Print the records below word for word, keeping every line and its order unchanged.

Start of SUPPLIED RECORDS

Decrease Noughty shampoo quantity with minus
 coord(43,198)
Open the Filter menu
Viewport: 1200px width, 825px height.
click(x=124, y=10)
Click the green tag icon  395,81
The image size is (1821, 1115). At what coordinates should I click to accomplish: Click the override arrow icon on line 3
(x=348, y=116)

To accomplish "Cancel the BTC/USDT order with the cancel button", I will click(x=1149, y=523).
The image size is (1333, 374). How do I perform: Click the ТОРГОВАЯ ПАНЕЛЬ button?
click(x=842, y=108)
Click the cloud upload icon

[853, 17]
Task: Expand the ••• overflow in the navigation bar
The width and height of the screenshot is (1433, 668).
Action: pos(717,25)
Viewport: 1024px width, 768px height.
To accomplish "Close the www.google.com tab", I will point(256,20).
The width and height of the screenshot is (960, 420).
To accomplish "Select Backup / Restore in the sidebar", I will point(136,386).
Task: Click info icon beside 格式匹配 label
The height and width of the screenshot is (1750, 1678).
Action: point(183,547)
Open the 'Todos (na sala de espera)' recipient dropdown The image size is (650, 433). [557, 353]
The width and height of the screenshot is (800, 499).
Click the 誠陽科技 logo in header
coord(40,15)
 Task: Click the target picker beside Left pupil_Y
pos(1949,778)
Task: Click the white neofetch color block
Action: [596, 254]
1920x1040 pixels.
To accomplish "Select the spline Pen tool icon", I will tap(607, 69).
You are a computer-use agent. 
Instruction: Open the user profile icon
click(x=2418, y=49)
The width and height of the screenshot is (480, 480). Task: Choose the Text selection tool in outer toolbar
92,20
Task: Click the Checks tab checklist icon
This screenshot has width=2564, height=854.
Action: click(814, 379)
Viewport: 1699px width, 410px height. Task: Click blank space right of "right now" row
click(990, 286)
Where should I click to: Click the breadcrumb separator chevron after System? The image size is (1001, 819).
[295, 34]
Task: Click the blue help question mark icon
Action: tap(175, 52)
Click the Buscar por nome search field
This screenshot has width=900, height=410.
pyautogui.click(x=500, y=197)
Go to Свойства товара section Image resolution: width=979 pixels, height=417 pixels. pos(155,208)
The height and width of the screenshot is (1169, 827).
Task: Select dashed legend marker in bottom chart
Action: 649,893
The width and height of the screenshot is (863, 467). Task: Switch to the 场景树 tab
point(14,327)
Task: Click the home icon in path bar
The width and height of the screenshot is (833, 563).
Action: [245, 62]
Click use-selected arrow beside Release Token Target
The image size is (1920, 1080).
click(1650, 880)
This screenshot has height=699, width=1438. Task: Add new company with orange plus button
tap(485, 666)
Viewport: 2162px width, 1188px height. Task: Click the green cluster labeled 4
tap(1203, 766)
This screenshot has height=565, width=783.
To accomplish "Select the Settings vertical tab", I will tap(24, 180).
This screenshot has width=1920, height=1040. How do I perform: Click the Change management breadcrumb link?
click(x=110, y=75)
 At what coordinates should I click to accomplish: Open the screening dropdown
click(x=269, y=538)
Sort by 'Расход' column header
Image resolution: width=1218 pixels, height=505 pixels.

End of SUPPLIED RECORDS

:: TASK OUTPUT ::
Decrease Noughty shampoo quantity with minus
 coord(43,198)
Open the Filter menu
Viewport: 1200px width, 825px height.
click(x=124, y=10)
Click the green tag icon  395,81
The image size is (1821, 1115). At what coordinates should I click to accomplish: Click the override arrow icon on line 3
(x=348, y=116)

To accomplish "Cancel the BTC/USDT order with the cancel button", I will click(x=1149, y=523).
The image size is (1333, 374). How do I perform: Click the ТОРГОВАЯ ПАНЕЛЬ button?
click(x=842, y=108)
Click the cloud upload icon

[853, 17]
Task: Expand the ••• overflow in the navigation bar
The width and height of the screenshot is (1433, 668).
Action: pos(717,25)
Viewport: 1024px width, 768px height.
To accomplish "Close the www.google.com tab", I will point(256,20).
The width and height of the screenshot is (960, 420).
To accomplish "Select Backup / Restore in the sidebar", I will point(136,386).
Task: Click info icon beside 格式匹配 label
The height and width of the screenshot is (1750, 1678).
Action: point(183,547)
Open the 'Todos (na sala de espera)' recipient dropdown The image size is (650, 433). [557, 353]
The width and height of the screenshot is (800, 499).
Click the 誠陽科技 logo in header
coord(40,15)
 Task: Click the target picker beside Left pupil_Y
pos(1949,778)
Task: Click the white neofetch color block
Action: [596, 254]
1920x1040 pixels.
To accomplish "Select the spline Pen tool icon", I will tap(607, 69).
You are a computer-use agent. 
Instruction: Open the user profile icon
click(x=2418, y=49)
The width and height of the screenshot is (480, 480). Task: Choose the Text selection tool in outer toolbar
92,20
Task: Click the Checks tab checklist icon
This screenshot has width=2564, height=854.
Action: click(814, 379)
Viewport: 1699px width, 410px height. Task: Click blank space right of "right now" row
click(990, 286)
Where should I click to: Click the breadcrumb separator chevron after System? The image size is (1001, 819).
[295, 34]
Task: Click the blue help question mark icon
Action: tap(175, 52)
Click the Buscar por nome search field
This screenshot has width=900, height=410.
pyautogui.click(x=500, y=197)
Go to Свойства товара section Image resolution: width=979 pixels, height=417 pixels. pos(155,208)
The height and width of the screenshot is (1169, 827).
Task: Select dashed legend marker in bottom chart
Action: 649,893
The width and height of the screenshot is (863, 467). Task: Switch to the 场景树 tab
point(14,327)
Task: Click the home icon in path bar
The width and height of the screenshot is (833, 563).
Action: [245, 62]
Click use-selected arrow beside Release Token Target
The image size is (1920, 1080).
click(1650, 880)
This screenshot has height=699, width=1438. Task: Add new company with orange plus button
tap(485, 666)
Viewport: 2162px width, 1188px height. Task: Click the green cluster labeled 4
tap(1203, 766)
This screenshot has height=565, width=783.
To accomplish "Select the Settings vertical tab", I will tap(24, 180).
This screenshot has width=1920, height=1040. How do I perform: Click the Change management breadcrumb link?
click(x=110, y=75)
 At what coordinates should I click to accomplish: Open the screening dropdown
click(x=269, y=538)
Sort by 'Расход' column header
Image resolution: width=1218 pixels, height=505 pixels.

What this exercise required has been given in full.